Gasto pulcro, eficiente y oportuno

Por Sócrates Tavera Rosario

Como ciudadanía en constante construcción exigimos que  el Estado tenga un estilo pulcro, eficiente y oportuno del gasto público, eso es lo sano.

La combinación de gastar de manera pulcra, eficiente y oportuna no es una decisión que resulte fácil.

Gastar de manera pulcra implica que todos los procesos de compras y contrataciones públicas sean con apego legal y ético,  con justicia económica (evitando favorecer más una empresa en desventaja de otras).

Lo anterior requiere de tiempo para realizar buenos y justos procesos de compras y contrataciones, con controles antes, durante y después por parte del Estado y los ciudadanos, ¡eso no es poca cosa!

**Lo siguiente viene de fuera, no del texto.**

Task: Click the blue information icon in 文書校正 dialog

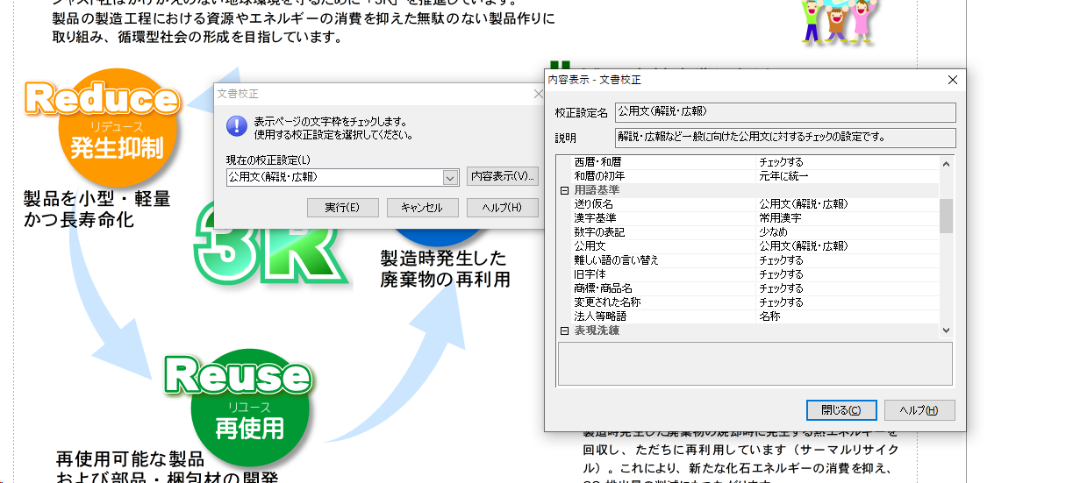Action: (236, 126)
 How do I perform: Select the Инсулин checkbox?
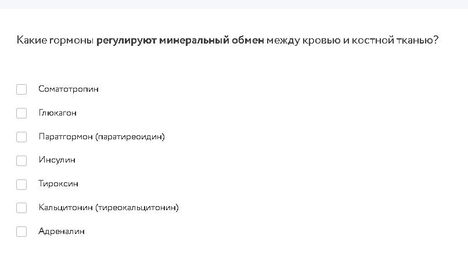(x=21, y=161)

Gastar de manera eficiente es realizar esa inversión pública de forma que pueda resolver más problemas al menor costo. Eso implica tiempo en investigaciones, planificación, no es poca cosa.

Ser oportuno en el gasto es desembolsar recursos acordes a la urgencia que el problema lo requiera.

Gasto oportuno es diferente a gasto rápido, históricamente se hacían desembolsos de fondos públicos de manera alegre según lo requerían los intereses personales o partidarios de quien gobernaba.

Gastar rápido es lo más sencillo, pues solo implica un “toma, resuelve” sin estudio de impacto o costo-beneficio, sin límites, sin que haya un control para que ese dinero vaya a resolver los problemas comunes y no de los “eternos asaltantes del Estado”.

Cuando nos quieran vender:

“El Gobierno debe ejecutar rápido el gasto de capital”

veamos bien quien lo dice y le respondemos:

“prefiero que gasten de manera pulcra, eficiente y oportuna!”.